Hip replacement procedures are often stereotyped as something only elderly patients undergo.
Doctors had previously suggested patients should delay the surgery for as long as possible, as the implants used only lasted for around 10 years, meaning people put off the operation under they were older.
However, new advancements in medical technology have led to stronger implants and new methods, and as a result the number of younger patients opting for the surgery is growing, according to new figures.
For business development director Hannah Blackburn, from Leeds, the pain she was in before undergoing the operation was unbearable.
The 40-year-old said: “The pain felt like a red hot poker running from my hip to my ankle. I do a lot of gym work and like to keep fit and it affected the amount of exercise I could do. It was so painful at night that I had to get up and walk around and work became challenging as it involves a lot of travelling.”
She was referred to Spire Leeds Hospital, and an X-ray revealed her hip had worn away to bone on bone.
Hannah was first treated with physiotherapy and steroid injections.
But after her pain worsened, she decided to go ahead with surgery in February at the hospital, using new technology with a long-lasting implant.
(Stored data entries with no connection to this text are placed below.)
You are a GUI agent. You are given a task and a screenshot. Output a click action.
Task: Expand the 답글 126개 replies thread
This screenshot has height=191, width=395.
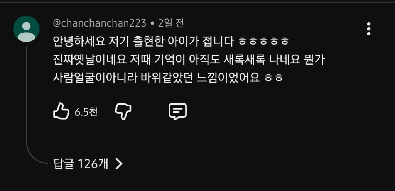(x=88, y=164)
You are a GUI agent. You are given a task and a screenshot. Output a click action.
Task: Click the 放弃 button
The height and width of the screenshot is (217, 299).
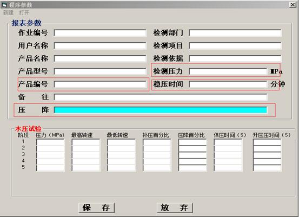tap(175, 208)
She said: “I had almost resigned myself to living with the pain. I would have had the surgery done sooner if I had known that was not the case. The nursing staff were superb. I knew I was in good hands.”
She is now making a steady recovery and plans to return to work this week.
‘We have more confidence...’
Jon Conroy, the consultant orthopaedic surgeon who helped treat Hannah, offers a specialist young adult hip clinic at Spire Leeds Hospital.
He said: “With a new generation of hip implants and techniques we are seeing an increase in the numbers of younger people who need surgery but don’t want to wait or to live with pain.”
“Hannah had a condition called hip dysplasia that predisposes to early arthritis. We now have more confidence about the wear rate of these new prosthetics which allows us to be less restrictive on an age basis as people are now keeping active longer than ever before.”